Kingston konuşmayı sevmezdi ama konuştuğunda her zaman fısıldardı. Vücudunun neredeyse her yerinde dövmeler olan bir dağ gibi adamdı, yüzü hariç. Sesi, onu konuşurken duyan şanslı insanlar için her zaman bir sürprizdi. Görünüşüyle uyuşmayan bir sesi vardı, fırtına öncesi sessizlik gibi bir sakinliği vardı, altında şiddetli bir şeyler olduğunu hissedebilirdiniz.

"Altıncı düğün." Marshall düzeltti.

"Ve bu sefer yirmi yaşında bir kızla evleniyor." Ekledi, düşünce onu tiksindirmiş gibi görünüyordu. Babası altmış beş yaşındaydı.

"Lanet olsun, o domuz her yere ulaşıyor. Paranın faydaları işte." Şaka yaptım.

Marshall milyar dolarlık babasıyla yakın değildi, tek yakın olduğu aile üyesi kız kardeşiydi ve ailesinin hiçbiri onun sapkın cinsel yanını bilmiyordu ve böyle kalmasını istiyordu.

"Evet, bana anlat..." Aşağıdaki insanlara bakarken birden durdu ve nefesi hızla kesildi.

"Ne oldu..." Bakışlarını takip ettim ve daha önce hiç görmediğim bir kadına odaklandım.

Uzun, kuzgun siyahı saçları ve porselen gibi beyaz bir teni vardı. Bir bebek gibi, güzel ve narin görünüyordu. Bulunduğumuz yerden onu iyi göremiyordum ama gördüğüm kadarıyla çok beğenmiştim. Kadın barda oturduğu sandalyeden yavaşça kalktı, günahkâr bir vücudu ortaya çıkararak, her erkeği baştan çıkarmak için tasarlanmış bir kum saati figürü. Sıkı bir korseyle hiçbir şeyi saklamıyordu ve lanet olsun, jartiyer kemeri bile takıyordu, onu çıplak halde sadece o kemer ve topuklu ayakkabılarıyla görmek istiyordum. Evet, topuklular kesinlikle kalmalıydı.

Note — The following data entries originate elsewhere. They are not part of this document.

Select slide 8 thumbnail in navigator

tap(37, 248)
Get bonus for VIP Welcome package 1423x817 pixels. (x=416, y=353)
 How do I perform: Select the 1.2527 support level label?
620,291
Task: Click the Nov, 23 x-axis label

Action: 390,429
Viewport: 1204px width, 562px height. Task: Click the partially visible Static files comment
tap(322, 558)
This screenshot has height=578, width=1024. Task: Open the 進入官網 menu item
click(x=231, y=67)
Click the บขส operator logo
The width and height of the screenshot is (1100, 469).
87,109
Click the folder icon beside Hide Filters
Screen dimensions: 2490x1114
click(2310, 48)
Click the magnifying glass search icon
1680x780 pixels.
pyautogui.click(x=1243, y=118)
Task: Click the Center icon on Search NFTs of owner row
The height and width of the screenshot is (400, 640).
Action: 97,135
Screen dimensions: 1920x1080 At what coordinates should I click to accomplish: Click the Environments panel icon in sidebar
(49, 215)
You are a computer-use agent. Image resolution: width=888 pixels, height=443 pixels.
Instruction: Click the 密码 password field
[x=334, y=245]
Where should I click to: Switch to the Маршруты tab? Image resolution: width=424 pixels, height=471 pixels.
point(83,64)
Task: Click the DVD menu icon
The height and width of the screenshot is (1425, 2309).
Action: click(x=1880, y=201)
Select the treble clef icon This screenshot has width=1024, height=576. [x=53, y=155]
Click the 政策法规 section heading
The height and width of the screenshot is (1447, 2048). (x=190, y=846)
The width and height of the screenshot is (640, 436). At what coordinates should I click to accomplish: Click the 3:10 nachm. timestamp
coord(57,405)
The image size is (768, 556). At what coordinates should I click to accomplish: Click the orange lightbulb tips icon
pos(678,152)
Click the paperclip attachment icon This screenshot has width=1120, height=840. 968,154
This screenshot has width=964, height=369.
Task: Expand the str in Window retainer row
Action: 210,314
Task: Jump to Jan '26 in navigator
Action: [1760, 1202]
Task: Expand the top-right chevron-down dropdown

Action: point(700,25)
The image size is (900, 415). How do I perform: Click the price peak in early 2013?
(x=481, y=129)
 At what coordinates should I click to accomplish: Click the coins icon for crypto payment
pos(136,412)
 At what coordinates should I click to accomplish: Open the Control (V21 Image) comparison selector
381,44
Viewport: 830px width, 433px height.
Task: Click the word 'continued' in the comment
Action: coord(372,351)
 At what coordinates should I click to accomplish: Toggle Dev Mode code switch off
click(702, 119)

"Bu kim lan?" Marshall, kadının her hareketini izlerken sordu. Diğer tarafa baktığımda, Kingston'ın da ona baktığını ve ellerinin yumruk haline geldiğini gördüm.

"Hiçbir fikrim yok, belki katılmak isteyen biri?" diye tahmin ettim, umarım öyleydi.

Ama bakmaya devam ettikçe, umudum yavaş yavaş azaldı. Kadın, Jolene'e bir şeyler söyledikten sonra aceleyle dışarı çıktı, adımları sanki arkasında ateş varmış gibi hızlıydı. Arkadaşlarım başka bir şey söylemeden, ben harekete geçtim, merdivenlerden aşağıya doğru kararlı adımlarla yürüdüm ve bara yöneldim. Arkama bakmadan, ikisinin de beni takip ettiğini biliyordum.

"Merhaba, Efendi Riccardo, Kingston ve Marshall." Jolene bizi selamladı, o güzel bir kadındı ama bizim tipimiz değildi ve çekiciliğini görebiliyordum. Makyajı kusursuzdu, yaşının kırışıklıklarını gizliyordu.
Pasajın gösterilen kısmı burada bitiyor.